## WHAT IS EXPECTED
Please output the part of the records that opens with the line containing "Click the shuffle" and closes with the line containing "click(x=118, y=315)", both lines included, as a numbered list with blank lines left out. Give only those lines.

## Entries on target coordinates
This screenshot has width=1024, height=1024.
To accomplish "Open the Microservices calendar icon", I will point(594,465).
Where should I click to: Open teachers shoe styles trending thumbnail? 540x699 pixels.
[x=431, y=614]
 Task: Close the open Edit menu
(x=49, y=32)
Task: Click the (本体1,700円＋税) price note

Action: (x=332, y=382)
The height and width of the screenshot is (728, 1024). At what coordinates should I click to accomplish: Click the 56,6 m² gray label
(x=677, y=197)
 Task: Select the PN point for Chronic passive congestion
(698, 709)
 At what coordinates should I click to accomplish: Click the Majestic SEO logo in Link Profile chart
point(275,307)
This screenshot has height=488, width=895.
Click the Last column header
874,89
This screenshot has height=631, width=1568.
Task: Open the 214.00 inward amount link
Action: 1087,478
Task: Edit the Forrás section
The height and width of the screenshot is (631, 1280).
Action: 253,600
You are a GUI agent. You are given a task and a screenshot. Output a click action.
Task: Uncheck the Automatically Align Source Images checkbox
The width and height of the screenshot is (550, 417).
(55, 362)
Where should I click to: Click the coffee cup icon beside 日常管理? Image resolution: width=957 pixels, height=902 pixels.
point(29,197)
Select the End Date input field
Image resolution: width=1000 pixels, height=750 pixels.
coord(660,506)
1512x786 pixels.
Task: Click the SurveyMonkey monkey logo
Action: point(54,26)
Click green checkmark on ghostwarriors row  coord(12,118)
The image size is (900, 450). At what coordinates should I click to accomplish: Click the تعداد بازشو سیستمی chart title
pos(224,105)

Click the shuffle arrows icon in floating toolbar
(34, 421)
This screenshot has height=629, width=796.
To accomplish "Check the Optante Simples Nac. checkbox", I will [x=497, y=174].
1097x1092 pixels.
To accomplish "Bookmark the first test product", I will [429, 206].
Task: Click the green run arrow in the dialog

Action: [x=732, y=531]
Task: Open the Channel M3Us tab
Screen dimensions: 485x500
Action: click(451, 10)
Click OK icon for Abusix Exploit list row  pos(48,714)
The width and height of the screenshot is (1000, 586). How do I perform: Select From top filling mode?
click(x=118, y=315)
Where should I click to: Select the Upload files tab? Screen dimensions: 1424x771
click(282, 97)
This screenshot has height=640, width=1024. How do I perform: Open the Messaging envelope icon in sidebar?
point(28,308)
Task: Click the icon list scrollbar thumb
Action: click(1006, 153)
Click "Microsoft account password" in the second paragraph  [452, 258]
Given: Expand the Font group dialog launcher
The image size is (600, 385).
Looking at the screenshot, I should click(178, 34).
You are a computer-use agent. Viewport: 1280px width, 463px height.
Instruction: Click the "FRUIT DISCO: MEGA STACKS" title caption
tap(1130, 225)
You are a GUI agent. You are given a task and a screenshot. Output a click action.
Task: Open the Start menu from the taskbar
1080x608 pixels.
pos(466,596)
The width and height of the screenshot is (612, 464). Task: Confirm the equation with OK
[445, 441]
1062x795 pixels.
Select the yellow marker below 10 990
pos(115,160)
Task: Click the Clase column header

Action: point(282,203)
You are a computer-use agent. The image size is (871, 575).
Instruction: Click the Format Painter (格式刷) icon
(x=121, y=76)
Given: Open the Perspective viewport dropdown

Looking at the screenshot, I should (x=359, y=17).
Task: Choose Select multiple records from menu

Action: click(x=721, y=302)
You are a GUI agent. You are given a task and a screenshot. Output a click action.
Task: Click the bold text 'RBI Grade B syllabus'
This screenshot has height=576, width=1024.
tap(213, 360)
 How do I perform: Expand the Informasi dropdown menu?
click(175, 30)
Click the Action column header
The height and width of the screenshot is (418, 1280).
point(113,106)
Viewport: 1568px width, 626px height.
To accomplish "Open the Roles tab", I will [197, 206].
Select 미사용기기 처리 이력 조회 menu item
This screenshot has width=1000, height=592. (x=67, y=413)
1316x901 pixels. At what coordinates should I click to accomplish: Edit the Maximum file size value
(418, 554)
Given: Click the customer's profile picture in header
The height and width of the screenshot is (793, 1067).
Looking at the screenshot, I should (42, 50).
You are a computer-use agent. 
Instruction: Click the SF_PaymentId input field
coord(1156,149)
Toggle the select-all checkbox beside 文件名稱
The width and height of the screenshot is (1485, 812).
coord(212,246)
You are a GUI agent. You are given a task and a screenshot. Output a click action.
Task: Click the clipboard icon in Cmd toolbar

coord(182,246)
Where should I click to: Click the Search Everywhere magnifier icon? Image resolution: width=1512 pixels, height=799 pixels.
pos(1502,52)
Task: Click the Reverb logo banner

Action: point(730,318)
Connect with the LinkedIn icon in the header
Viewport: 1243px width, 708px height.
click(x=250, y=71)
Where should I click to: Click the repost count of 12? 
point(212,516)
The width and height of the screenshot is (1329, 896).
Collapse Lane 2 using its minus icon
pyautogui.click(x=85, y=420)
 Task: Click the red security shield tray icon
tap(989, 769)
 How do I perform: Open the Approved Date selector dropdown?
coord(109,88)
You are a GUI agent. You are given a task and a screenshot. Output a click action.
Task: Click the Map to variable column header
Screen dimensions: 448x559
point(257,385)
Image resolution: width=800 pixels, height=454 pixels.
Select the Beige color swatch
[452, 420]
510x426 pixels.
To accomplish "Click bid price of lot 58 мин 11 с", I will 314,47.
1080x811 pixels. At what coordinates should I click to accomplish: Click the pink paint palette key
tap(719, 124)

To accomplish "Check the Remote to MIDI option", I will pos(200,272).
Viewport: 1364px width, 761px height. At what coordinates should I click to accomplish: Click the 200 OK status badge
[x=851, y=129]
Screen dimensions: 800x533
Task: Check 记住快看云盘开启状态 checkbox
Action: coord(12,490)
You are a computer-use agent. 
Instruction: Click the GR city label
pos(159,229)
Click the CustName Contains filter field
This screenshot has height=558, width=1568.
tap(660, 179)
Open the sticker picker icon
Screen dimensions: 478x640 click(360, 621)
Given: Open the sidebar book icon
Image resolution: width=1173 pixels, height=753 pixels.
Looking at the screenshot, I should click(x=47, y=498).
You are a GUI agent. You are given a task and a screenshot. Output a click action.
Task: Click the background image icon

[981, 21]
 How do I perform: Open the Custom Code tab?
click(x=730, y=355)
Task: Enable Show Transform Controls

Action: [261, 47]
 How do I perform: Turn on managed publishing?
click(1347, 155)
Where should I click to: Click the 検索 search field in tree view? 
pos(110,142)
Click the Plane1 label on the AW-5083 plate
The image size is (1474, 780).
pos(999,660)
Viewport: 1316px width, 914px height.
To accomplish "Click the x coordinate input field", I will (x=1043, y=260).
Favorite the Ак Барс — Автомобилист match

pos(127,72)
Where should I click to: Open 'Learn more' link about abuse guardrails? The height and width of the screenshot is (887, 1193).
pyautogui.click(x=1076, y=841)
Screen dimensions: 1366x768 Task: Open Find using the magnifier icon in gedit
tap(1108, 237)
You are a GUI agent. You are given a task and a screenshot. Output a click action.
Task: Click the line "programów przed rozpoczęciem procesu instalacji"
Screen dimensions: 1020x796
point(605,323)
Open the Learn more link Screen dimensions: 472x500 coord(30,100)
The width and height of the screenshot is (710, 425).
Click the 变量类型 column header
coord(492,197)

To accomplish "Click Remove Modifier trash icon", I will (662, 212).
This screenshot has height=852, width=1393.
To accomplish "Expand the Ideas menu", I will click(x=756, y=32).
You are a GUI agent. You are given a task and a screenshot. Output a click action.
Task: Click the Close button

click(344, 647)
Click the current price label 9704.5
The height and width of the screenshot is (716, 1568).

## PROBLEM SOLUTION
1. Click the shuffle arrows icon in floating toolbar
2. (34, 421)
3. This screenshot has height=629, width=796.
4. To accomplish "Check the Optante Simples Nac. checkbox", I will [x=497, y=174].
5. 1097x1092 pixels.
6. To accomplish "Bookmark the first test product", I will [429, 206].
7. Task: Click the green run arrow in the dialog
8. Action: [x=732, y=531]
9. Task: Open the Channel M3Us tab
10. Screen dimensions: 485x500
11. Action: click(451, 10)
12. Click OK icon for Abusix Exploit list row  pos(48,714)
13. The width and height of the screenshot is (1000, 586). How do I perform: Select From top filling mode?
14. click(x=118, y=315)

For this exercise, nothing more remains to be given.